§ **Selected excerpt**
::::::

Oh, and feel free to just point me to prior writings if you want. I’m quite curious about how each of you object-oriented ontologists see mathematics, and haven’t seen much written about it, but I might just have missed it.
I was under the impression that every set included an infinite number of elements, while it’s not the case that all sets have parts. This, I thought, was how you can generate additional sets from the empty set. For OOO, at any rate, the being of an object is not defined by extensionality in a set. In my own framework, for example, objects like a society do not have humans as parts. Humans or people are strictly outside of society (I’m following Luhmann here). Likewise, cells aren’t “parts” of the body. This is the strange mereology I’m going on about. In this regard, a set without parts is not really a problem for me. As long as it’s a unity that’s enough for me. There might be a debate to be had between Graham and I regarding maths. My initial hunch is to say that a triangle is not an object at all, but rather a local manifestation of topology. But here I have to be careful, because my intuition is to say that Euclidean geometry isn’t an object because it can be subsumed under topology (topology would be the real object). I think similarly about language. On most days I’m inclined to say that words aren’t objects but are local manifestations of language, which is the real object. Likewise, a class wouldn’t be an object, but would rather be a local manifestation of the hyperobject, capitalism. These positions are soft, however, and I go back and forth, ie, I’m still working through them. All of this is a way of saying that I wouldn’t want to exclude maths from the domain of being. Rather, it’s a question of working out the appropriate regional ontology of maths.
In fact, it seems (I had to check this now myself and it wasn’t like I remembered… it is in meditation 7 of Being and Event) that while the empty set has no elements, it does have a part (i.e. subset), namely itself. And so one generates an additional set by using the power-set axiom to take the set of the empty set’s parts, which is {ø} rather than ø itself. And more sets by repeating that process….

::::::

§ **Activity list**
A) Reproduce the passage of the forum discussion on object-oriented ontology and mathematics between "Oh, and feel" and "have missed it.", inclusive.
B) In the forum discussion on object-oriented ontology and mathematics, what part does the empty set have, even though it has no elements?

Dataset entries:
::::::

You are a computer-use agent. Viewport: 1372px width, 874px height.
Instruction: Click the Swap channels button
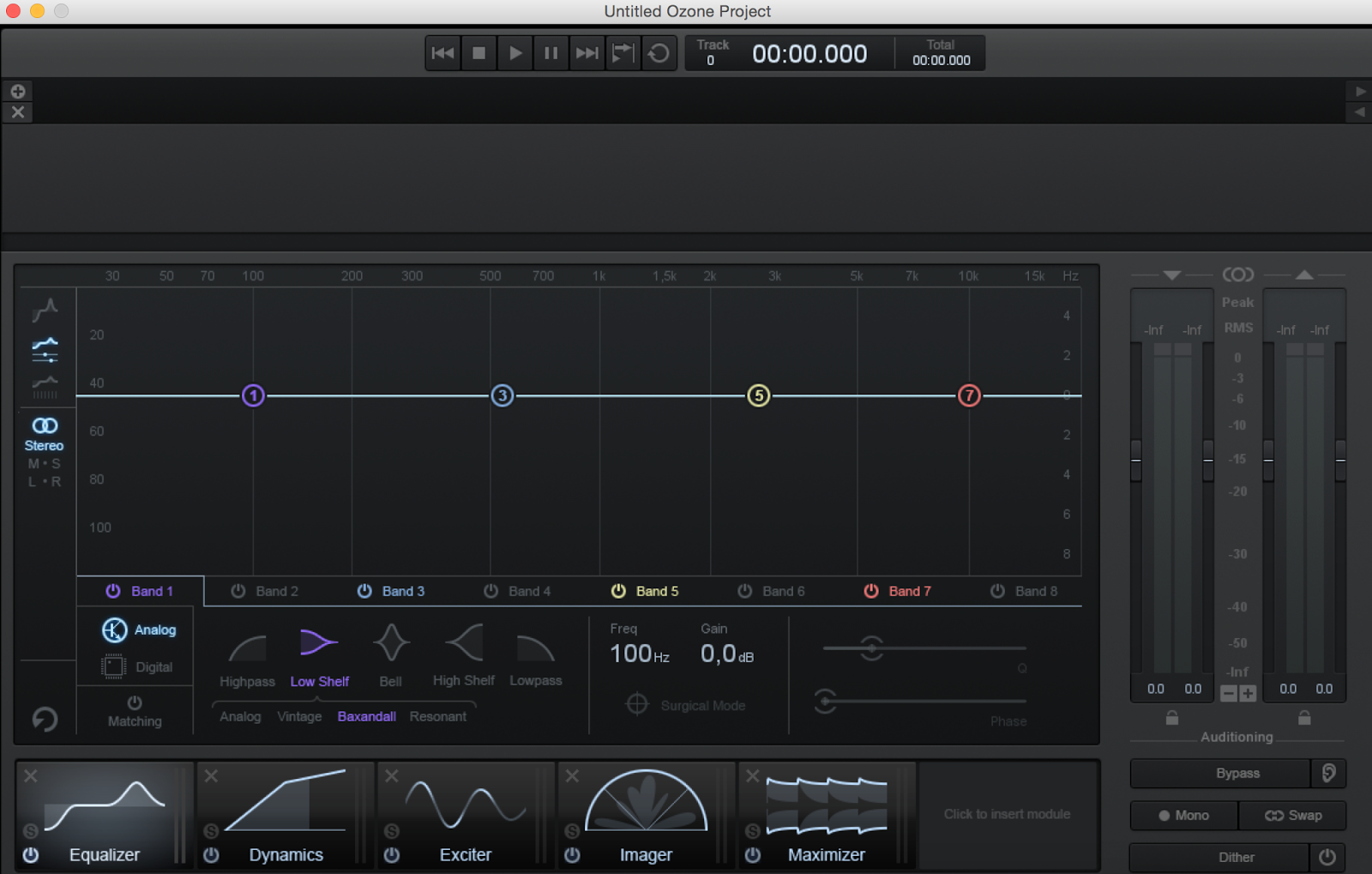[1292, 815]
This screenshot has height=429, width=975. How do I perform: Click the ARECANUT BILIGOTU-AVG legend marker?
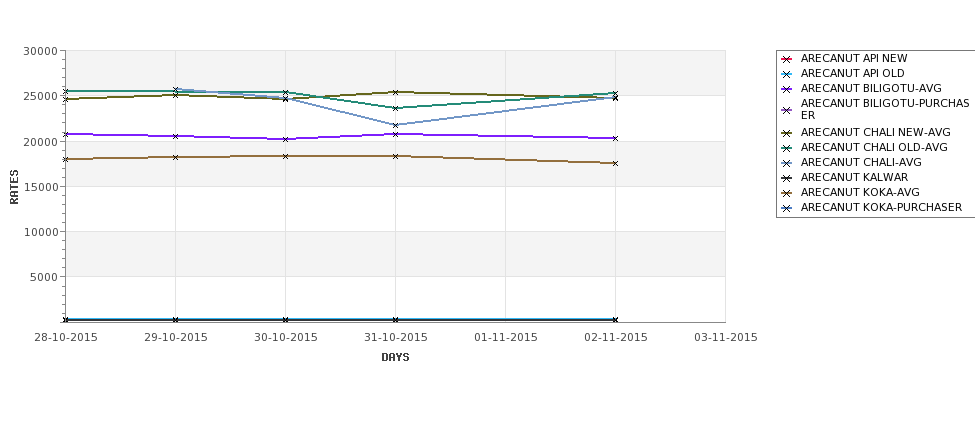tap(787, 89)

::::::

§ **Expected responses**
A)
Oh, and feel free to just point me to prior writings if you want. I’m quite curious about how each of you object-oriented ontologists see mathematics, and haven’t seen much written about it, but I might just have missed it.

B) Itself, as its own subset.